So I won’t try and write everything down here, maybe another day, but I did task Claude to do some myth busting for me, so I’ll share that:
analyst@xsv:~$ ./assess.sh –claim “mythos_owned_the_classified_estate”
No, MYTHOS Did Not “Break Into Almost All Classified Systems”
A viral quote, a third-hand chain of telephone, and a community that has clearly never had to write an RMADS. Let’s deflate this with architecture instead of vibes.
If you spend your weekend on the timeline you’ll have seen the card: “BREAKING: NSA confirms MYTHOS broke into almost all of its classified systems in hours.” It’s a great headline. It is also wrong in almost every load-bearing word — “BREAKING,” “NSA confirms,” and the implied scope all fail on contact with how classified networks are actually built and governed.
I have no inside knowledge of the exercise in question, and the real scope is classified, so nobody posting about it does either. But you don’t need the classified detail to assess the claim — you need to understand the architecture it allegedly defeated. So here’s the deflation, from someone who has had to live inside accreditation boundaries rather than screenshot them.

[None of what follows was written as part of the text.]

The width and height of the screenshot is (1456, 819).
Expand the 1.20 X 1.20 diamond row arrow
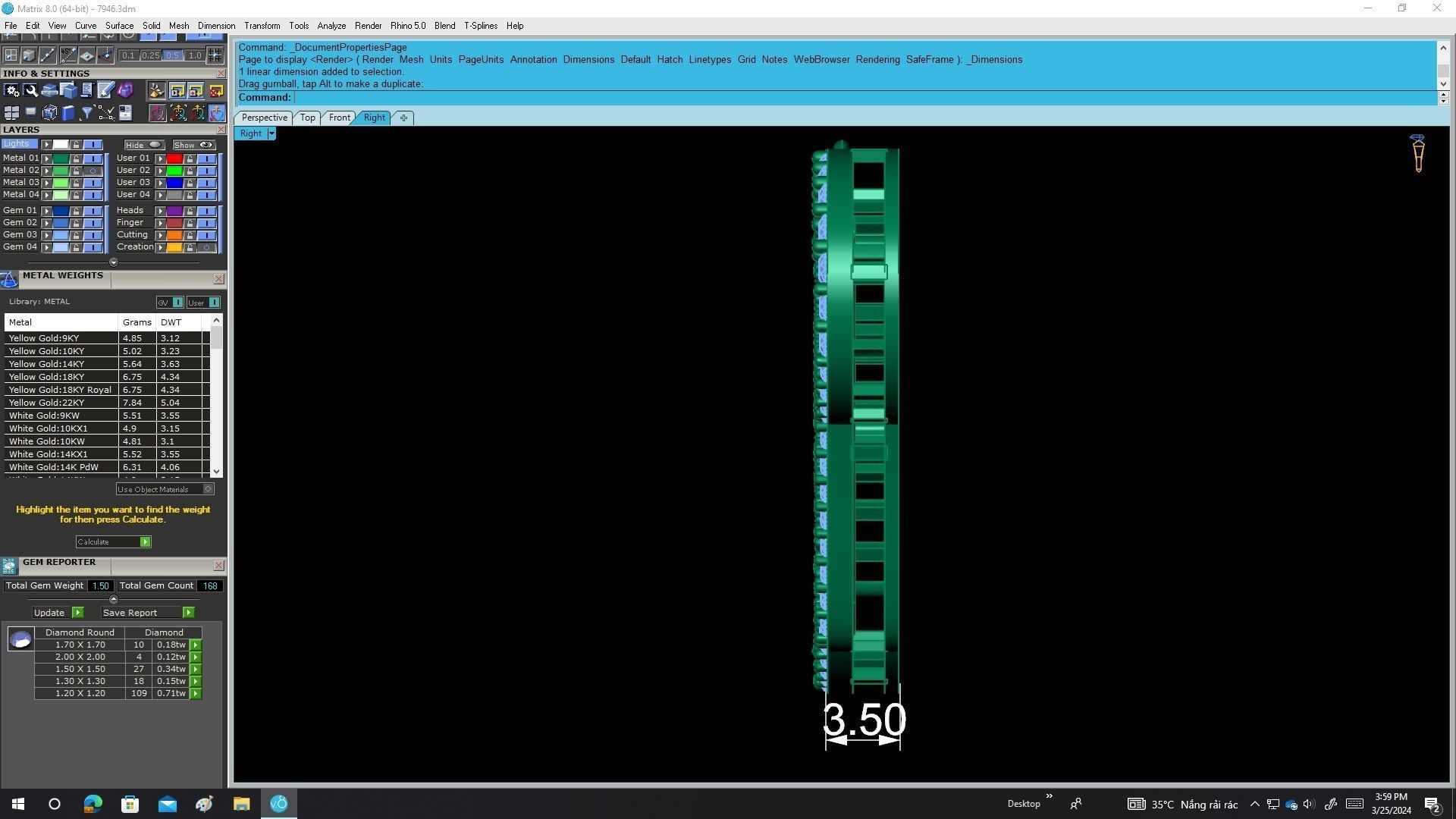(196, 694)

01 // Why the claim is unlikely to be based on reality
It’s third-hand, it was disowned by its own author, and it grew a word in transit.
Trace the provenance and the “BREAKING” energy drains out fast. A general reportedly said something to a senator in a private briefing. The senator (Mark Warner) repeated it to make a pro-regulation point — “thank God it was Anthropic… voluntary testing alone won’t solve this.” A journalist (Shashank Joshi, The Economist) quoted it. Then the internet bolted “NSA confirms” on the front and the word “autonomously” into the middle.

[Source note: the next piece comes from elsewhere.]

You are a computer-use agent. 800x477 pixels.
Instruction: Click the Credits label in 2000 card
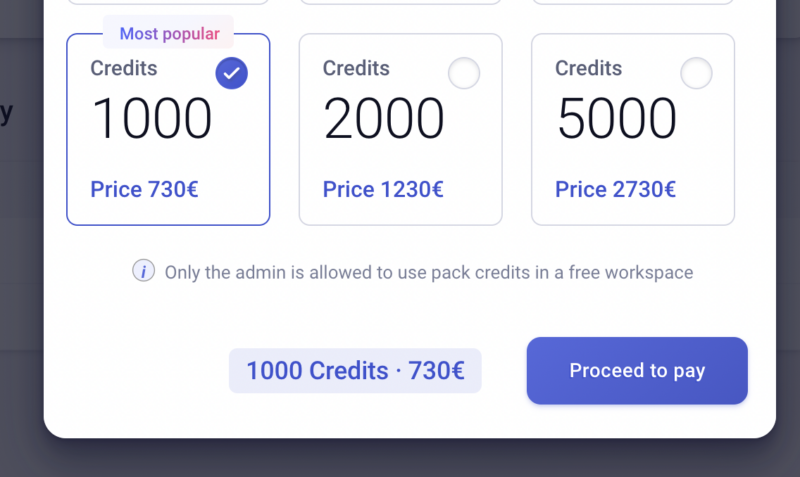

The decisive fact: the author of the line disowned the literal reading. Joshi posted that it would be a mistake to read it literally, that it “surely depends on using Mythos alongside other tools under very particular conditions,” and that not adding caveats was his error. When the person who wrote the sentence tells you not to read it the way the screenshot reads it, the screenshot is dead. Note too that “autonomously” — the scariest word in the secondary coverage — is not in Warner’s quoted remarks. It was added downstream.
02 // Low side, high side, and why “where it ran” decides everything
A model can only touch what it can reach. Classification boundaries are reachability boundaries.
Government networks aren’t one big estate with a naughty-step. They’re stratified by classification. Loosely: the low side is your lower-classification / internet-adjacent estate (think OFFICIAL, or NIPRNet in US terms); the high side is SECRET and above (SIPRNet at SECRET, and a separate TS/SCI fabric again). These are physically and logically separate networks — frequently separate cabling, separate hardware, separate rooms.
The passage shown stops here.